| Task |
Each entry below is to be printed verbatim.
Supplied records section start
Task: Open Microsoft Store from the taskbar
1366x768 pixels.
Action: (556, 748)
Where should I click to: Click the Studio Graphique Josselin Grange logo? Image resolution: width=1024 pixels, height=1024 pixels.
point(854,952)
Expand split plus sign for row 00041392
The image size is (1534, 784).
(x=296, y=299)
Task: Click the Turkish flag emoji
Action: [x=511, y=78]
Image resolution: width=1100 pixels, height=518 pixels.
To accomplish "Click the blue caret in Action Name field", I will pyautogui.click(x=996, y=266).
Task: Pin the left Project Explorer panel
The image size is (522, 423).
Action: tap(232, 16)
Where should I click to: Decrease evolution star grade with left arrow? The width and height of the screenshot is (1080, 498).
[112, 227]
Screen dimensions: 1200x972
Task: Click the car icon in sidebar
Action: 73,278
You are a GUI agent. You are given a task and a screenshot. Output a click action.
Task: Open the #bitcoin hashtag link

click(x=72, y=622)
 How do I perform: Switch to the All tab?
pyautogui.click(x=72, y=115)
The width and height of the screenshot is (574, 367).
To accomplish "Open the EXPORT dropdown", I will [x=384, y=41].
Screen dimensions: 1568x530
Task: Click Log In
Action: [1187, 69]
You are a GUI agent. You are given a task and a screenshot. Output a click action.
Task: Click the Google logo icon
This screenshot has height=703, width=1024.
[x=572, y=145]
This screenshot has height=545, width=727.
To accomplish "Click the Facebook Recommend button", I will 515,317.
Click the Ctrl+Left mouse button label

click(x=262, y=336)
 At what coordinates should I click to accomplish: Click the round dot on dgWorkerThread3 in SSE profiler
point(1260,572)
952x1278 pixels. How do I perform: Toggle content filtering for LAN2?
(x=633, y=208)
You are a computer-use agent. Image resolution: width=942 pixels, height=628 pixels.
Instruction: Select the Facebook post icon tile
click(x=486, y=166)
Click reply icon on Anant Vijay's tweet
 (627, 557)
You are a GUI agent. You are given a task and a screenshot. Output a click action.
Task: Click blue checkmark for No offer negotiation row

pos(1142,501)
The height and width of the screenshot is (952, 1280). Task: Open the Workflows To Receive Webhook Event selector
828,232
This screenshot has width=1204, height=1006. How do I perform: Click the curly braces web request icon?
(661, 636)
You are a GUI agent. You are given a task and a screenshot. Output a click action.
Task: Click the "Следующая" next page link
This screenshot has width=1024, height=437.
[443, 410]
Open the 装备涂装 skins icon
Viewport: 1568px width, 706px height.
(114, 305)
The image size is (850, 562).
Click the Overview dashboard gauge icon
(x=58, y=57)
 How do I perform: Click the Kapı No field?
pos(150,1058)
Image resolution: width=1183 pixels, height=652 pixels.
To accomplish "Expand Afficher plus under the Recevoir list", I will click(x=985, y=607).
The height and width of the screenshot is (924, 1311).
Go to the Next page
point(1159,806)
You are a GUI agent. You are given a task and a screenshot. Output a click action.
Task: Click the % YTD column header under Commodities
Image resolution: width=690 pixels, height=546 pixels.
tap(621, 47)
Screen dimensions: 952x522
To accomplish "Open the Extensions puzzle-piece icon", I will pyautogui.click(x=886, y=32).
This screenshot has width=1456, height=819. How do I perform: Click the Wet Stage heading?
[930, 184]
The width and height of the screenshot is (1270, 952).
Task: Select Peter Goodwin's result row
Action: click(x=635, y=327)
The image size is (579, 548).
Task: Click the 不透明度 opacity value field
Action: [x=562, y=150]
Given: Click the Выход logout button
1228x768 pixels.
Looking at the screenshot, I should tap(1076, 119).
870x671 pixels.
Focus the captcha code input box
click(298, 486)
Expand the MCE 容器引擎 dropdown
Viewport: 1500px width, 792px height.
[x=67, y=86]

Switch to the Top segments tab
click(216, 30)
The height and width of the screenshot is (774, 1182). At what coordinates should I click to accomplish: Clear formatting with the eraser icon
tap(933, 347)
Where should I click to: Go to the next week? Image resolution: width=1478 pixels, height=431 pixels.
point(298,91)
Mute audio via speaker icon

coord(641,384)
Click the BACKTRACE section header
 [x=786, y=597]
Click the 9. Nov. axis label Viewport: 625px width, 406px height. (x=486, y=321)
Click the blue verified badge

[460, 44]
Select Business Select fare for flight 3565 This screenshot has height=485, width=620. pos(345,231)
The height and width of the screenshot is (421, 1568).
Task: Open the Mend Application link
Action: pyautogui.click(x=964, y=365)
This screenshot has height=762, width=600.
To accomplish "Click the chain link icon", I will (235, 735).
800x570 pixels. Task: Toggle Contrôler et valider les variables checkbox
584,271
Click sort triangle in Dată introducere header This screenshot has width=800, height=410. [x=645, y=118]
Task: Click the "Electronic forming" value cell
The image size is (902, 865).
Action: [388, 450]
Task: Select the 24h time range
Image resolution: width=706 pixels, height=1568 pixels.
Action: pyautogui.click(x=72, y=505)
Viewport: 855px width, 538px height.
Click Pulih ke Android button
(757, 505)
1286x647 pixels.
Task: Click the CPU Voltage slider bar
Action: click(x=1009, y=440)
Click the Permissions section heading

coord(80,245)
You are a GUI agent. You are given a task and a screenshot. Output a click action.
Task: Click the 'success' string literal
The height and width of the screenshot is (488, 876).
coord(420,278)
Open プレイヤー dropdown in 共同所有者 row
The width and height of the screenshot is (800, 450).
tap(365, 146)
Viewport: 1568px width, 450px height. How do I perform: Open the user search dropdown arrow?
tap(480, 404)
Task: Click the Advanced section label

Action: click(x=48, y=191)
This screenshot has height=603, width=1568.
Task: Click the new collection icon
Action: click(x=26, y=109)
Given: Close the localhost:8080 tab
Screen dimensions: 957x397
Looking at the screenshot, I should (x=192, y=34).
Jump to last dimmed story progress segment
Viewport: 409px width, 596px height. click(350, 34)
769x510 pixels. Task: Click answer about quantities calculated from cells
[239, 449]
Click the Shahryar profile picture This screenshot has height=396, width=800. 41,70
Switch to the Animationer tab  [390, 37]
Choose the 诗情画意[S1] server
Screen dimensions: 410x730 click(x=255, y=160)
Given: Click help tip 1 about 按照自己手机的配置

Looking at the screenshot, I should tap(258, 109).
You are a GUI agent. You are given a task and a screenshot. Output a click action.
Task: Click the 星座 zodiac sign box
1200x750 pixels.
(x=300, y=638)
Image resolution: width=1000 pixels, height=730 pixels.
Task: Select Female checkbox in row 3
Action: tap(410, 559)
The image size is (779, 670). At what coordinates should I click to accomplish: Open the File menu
Supplied records section end
| Task output |
Task: Open Microsoft Store from the taskbar
1366x768 pixels.
Action: (556, 748)
Where should I click to: Click the Studio Graphique Josselin Grange logo? Image resolution: width=1024 pixels, height=1024 pixels.
point(854,952)
Expand split plus sign for row 00041392
The image size is (1534, 784).
(x=296, y=299)
Task: Click the Turkish flag emoji
Action: [x=511, y=78]
Image resolution: width=1100 pixels, height=518 pixels.
To accomplish "Click the blue caret in Action Name field", I will pyautogui.click(x=996, y=266).
Task: Pin the left Project Explorer panel
The image size is (522, 423).
Action: tap(232, 16)
Where should I click to: Decrease evolution star grade with left arrow? The width and height of the screenshot is (1080, 498).
[112, 227]
Screen dimensions: 1200x972
Task: Click the car icon in sidebar
Action: 73,278
You are a GUI agent. You are given a task and a screenshot. Output a click action.
Task: Open the #bitcoin hashtag link

click(x=72, y=622)
 How do I perform: Switch to the All tab?
pyautogui.click(x=72, y=115)
The width and height of the screenshot is (574, 367).
To accomplish "Open the EXPORT dropdown", I will [x=384, y=41].
Screen dimensions: 1568x530
Task: Click Log In
Action: [1187, 69]
You are a GUI agent. You are given a task and a screenshot. Output a click action.
Task: Click the Google logo icon
This screenshot has height=703, width=1024.
[x=572, y=145]
This screenshot has height=545, width=727.
To accomplish "Click the Facebook Recommend button", I will 515,317.
Click the Ctrl+Left mouse button label

click(x=262, y=336)
 At what coordinates should I click to accomplish: Click the round dot on dgWorkerThread3 in SSE profiler
point(1260,572)
952x1278 pixels. How do I perform: Toggle content filtering for LAN2?
(x=633, y=208)
You are a computer-use agent. Image resolution: width=942 pixels, height=628 pixels.
Instruction: Select the Facebook post icon tile
click(x=486, y=166)
Click reply icon on Anant Vijay's tweet
 (627, 557)
You are a GUI agent. You are given a task and a screenshot. Output a click action.
Task: Click blue checkmark for No offer negotiation row

pos(1142,501)
The height and width of the screenshot is (952, 1280). Task: Open the Workflows To Receive Webhook Event selector
828,232
This screenshot has width=1204, height=1006. How do I perform: Click the curly braces web request icon?
(661, 636)
You are a GUI agent. You are given a task and a screenshot. Output a click action.
Task: Click the "Следующая" next page link
This screenshot has width=1024, height=437.
[443, 410]
Open the 装备涂装 skins icon
Viewport: 1568px width, 706px height.
(114, 305)
The image size is (850, 562).
Click the Overview dashboard gauge icon
(x=58, y=57)
 How do I perform: Click the Kapı No field?
pos(150,1058)
Image resolution: width=1183 pixels, height=652 pixels.
To accomplish "Expand Afficher plus under the Recevoir list", I will click(x=985, y=607).
The height and width of the screenshot is (924, 1311).
Go to the Next page
point(1159,806)
You are a GUI agent. You are given a task and a screenshot. Output a click action.
Task: Click the % YTD column header under Commodities
Image resolution: width=690 pixels, height=546 pixels.
tap(621, 47)
Screen dimensions: 952x522
To accomplish "Open the Extensions puzzle-piece icon", I will pyautogui.click(x=886, y=32).
This screenshot has width=1456, height=819. How do I perform: Click the Wet Stage heading?
[930, 184]
The width and height of the screenshot is (1270, 952).
Task: Select Peter Goodwin's result row
Action: click(x=635, y=327)
The image size is (579, 548).
Task: Click the 不透明度 opacity value field
Action: [x=562, y=150]
Given: Click the Выход logout button
1228x768 pixels.
Looking at the screenshot, I should tap(1076, 119).
870x671 pixels.
Focus the captcha code input box
click(298, 486)
Expand the MCE 容器引擎 dropdown
Viewport: 1500px width, 792px height.
[x=67, y=86]

Switch to the Top segments tab
click(216, 30)
The height and width of the screenshot is (774, 1182). At what coordinates should I click to accomplish: Clear formatting with the eraser icon
tap(933, 347)
Where should I click to: Go to the next week? Image resolution: width=1478 pixels, height=431 pixels.
point(298,91)
Mute audio via speaker icon

coord(641,384)
Click the BACKTRACE section header
 [x=786, y=597]
Click the 9. Nov. axis label Viewport: 625px width, 406px height. (x=486, y=321)
Click the blue verified badge

[460, 44]
Select Business Select fare for flight 3565 This screenshot has height=485, width=620. pos(345,231)
The height and width of the screenshot is (421, 1568).
Task: Open the Mend Application link
Action: pyautogui.click(x=964, y=365)
This screenshot has height=762, width=600.
To accomplish "Click the chain link icon", I will (235, 735).
800x570 pixels. Task: Toggle Contrôler et valider les variables checkbox
584,271
Click sort triangle in Dată introducere header This screenshot has width=800, height=410. [x=645, y=118]
Task: Click the "Electronic forming" value cell
The image size is (902, 865).
Action: [388, 450]
Task: Select the 24h time range
Image resolution: width=706 pixels, height=1568 pixels.
Action: pyautogui.click(x=72, y=505)
Viewport: 855px width, 538px height.
Click Pulih ke Android button
(757, 505)
1286x647 pixels.
Task: Click the CPU Voltage slider bar
Action: click(x=1009, y=440)
Click the Permissions section heading

coord(80,245)
You are a GUI agent. You are given a task and a screenshot. Output a click action.
Task: Click the 'success' string literal
The height and width of the screenshot is (488, 876).
coord(420,278)
Open プレイヤー dropdown in 共同所有者 row
The width and height of the screenshot is (800, 450).
tap(365, 146)
Viewport: 1568px width, 450px height. How do I perform: Open the user search dropdown arrow?
tap(480, 404)
Task: Click the Advanced section label

Action: click(x=48, y=191)
This screenshot has height=603, width=1568.
Task: Click the new collection icon
Action: click(x=26, y=109)
Given: Close the localhost:8080 tab
Screen dimensions: 957x397
Looking at the screenshot, I should (x=192, y=34).
Jump to last dimmed story progress segment
Viewport: 409px width, 596px height. click(350, 34)
769x510 pixels. Task: Click answer about quantities calculated from cells
[239, 449]
Click the Shahryar profile picture This screenshot has height=396, width=800. 41,70
Switch to the Animationer tab  [390, 37]
Choose the 诗情画意[S1] server
Screen dimensions: 410x730 click(x=255, y=160)
Given: Click help tip 1 about 按照自己手机的配置

Looking at the screenshot, I should tap(258, 109).
You are a GUI agent. You are given a task and a screenshot. Output a click action.
Task: Click the 星座 zodiac sign box
1200x750 pixels.
(x=300, y=638)
Image resolution: width=1000 pixels, height=730 pixels.
Task: Select Female checkbox in row 3
Action: tap(410, 559)
The image size is (779, 670). At what coordinates should I click to accomplish: Open the File menu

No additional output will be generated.